Problème : si demain un orque, considéré comme le super-prédateur des océans, s’intéresse d’un peu trop près à un baigneur ou si, plus basiquement, un touriste fait un AVC en pleine pratique du PMT, aucune assurance ne viendra couvrir l’incident.
Et les assurances pourraient, dans certains cas, d’autant moins fonctionner, que tous les pilotes ne disposent pas non plus des qualifications requises pour assurer les fonctions de capitaine. Les transports de passagers relèvent en effet de la marine marchande. A Mayotte, la législation locale fixe à 12 la limite du nombre de personnes à bord des embarcations des opérateurs. Et le pilote doit être titulaire du brevet «Capitaine 200» pour des bateaux allant jusqu’à 26 mètres.
Enfin, bien entendu, le capitaine n’a pas le droit de descendre du bateau… et d’accompagner les touristes qui n’ont pas le droit de se baigner.
Charte d’approche bafouée
Ces baignades sont donc souvent hors cadre légal mais également en dehors de toute morale et respect de l’environnement. Les opérateurs sont nombreux à avoir signé la charte d’approche des mammifères marins rédigée par le Parc naturel Marin (PNM). Elle déconseille très fortement les mises à l’eau qui perturbent le mode de vie des animaux sauvages.
Si individuellement, il est impossible de s’en rendre compte, il faut imaginer l’impact de dizaines de bateaux qui circulent autour d’un même groupe d’animaux, tous les jours et toute la journée. Car dans sa charte, le PNM demande aussi de ne plus faire d’observations après 14 heures pour laisser un moment de quiétude aux animaux.
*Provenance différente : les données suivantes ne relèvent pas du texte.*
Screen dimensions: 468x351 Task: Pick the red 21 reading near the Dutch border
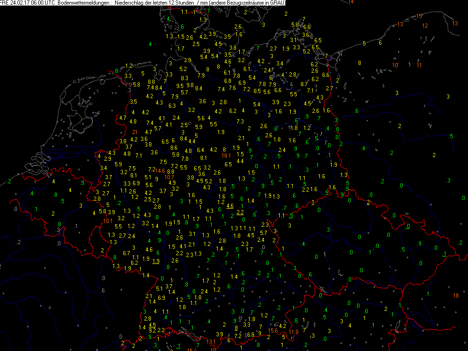(134, 133)

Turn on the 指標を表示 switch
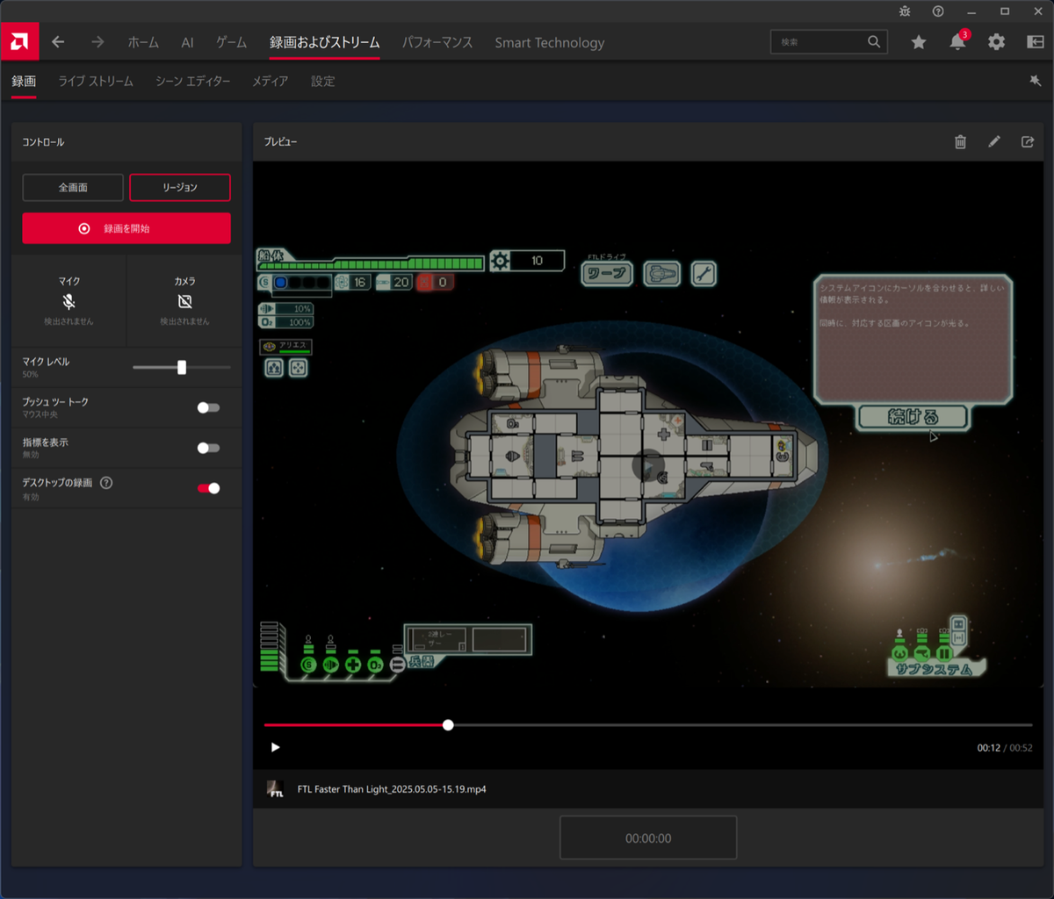pyautogui.click(x=208, y=448)
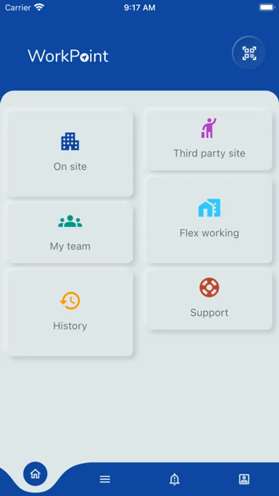Image resolution: width=279 pixels, height=496 pixels.
Task: Tap the Wi-Fi status icon
Action: pos(39,7)
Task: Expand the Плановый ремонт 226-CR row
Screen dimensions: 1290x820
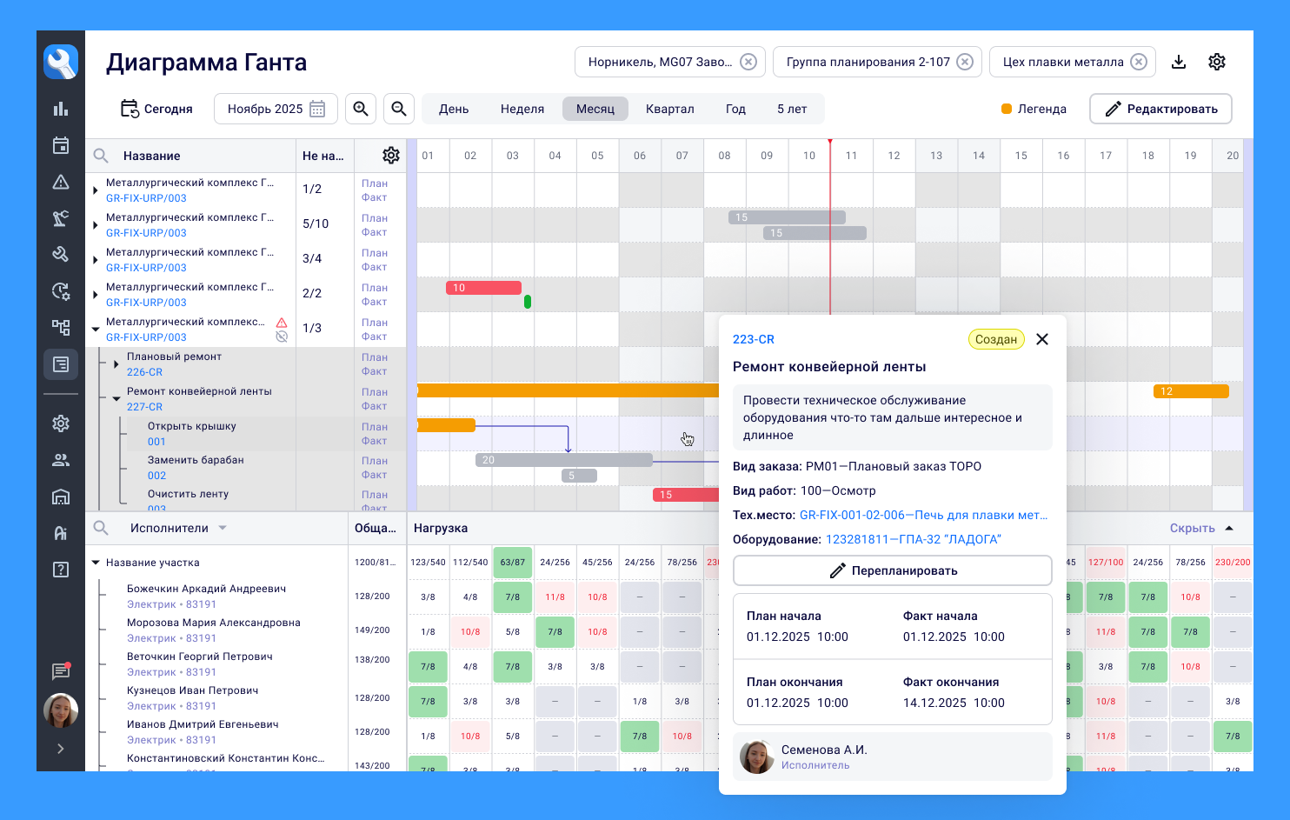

Pas de quiétude pour les animaux
Actuellement, certains opérateurs font jusqu’à 3 rotations du lever jusqu’au coucher du soleil. Les derniers rentrent au port vers 17h30, en dépit de la démarche éthique initiée par le PNM.
Et on ne parle pas des sorties de nuit qui sont interdites. En effet, la législation locale n’autorise pas la navigation professionnelle passée le coucher du soleil : autrement dit, les apéros sur les îlots au crépuscule, vendus à grand renfort de publicités, ne sont tout bonnement pas autorisés. Là encore, que se passe-t-il en cas d’accident ? On se souvient de ce pêcheur renversé par l’embarcation d’un opérateur qui rentrait d’une sortie de nuit. Nous sommes sans nouvelles du pêcheur ni d’éventuelles procédures consécutives à l’accident.
Aucune crainte de la loi
Les affaires maritimes et la DIECCTE ont tenté de faire évoluer les pratiques en demandant l’an dernier aux opérateurs de ne plus proposer de repas à bord, pour des questions de respect de règles d’hygiènes. Cela présentait aussi l’avantage de caler des sorties sur une véritable demi-journée… Mais ces préconisations-là, n’ont pas non plus été respectées.
Finalement, la vague d’hystérie liée à la présence des orques met en lumière les pratiques peu recommandables de très nombreux acteurs du lagon -pas de tous- qui prétendent assurer un service de qualité tout en préservant l’environnement mais qui ne s’embarrassent pas toujours des normes, des règles et des préconisations pour faire tourner leurs entreprises commerciales.
Il semble également évident que ceux qui sont chargés de faire respecter le cadre légal ne sont pas craints. Peut-être serait-il temps qu’ils le soient.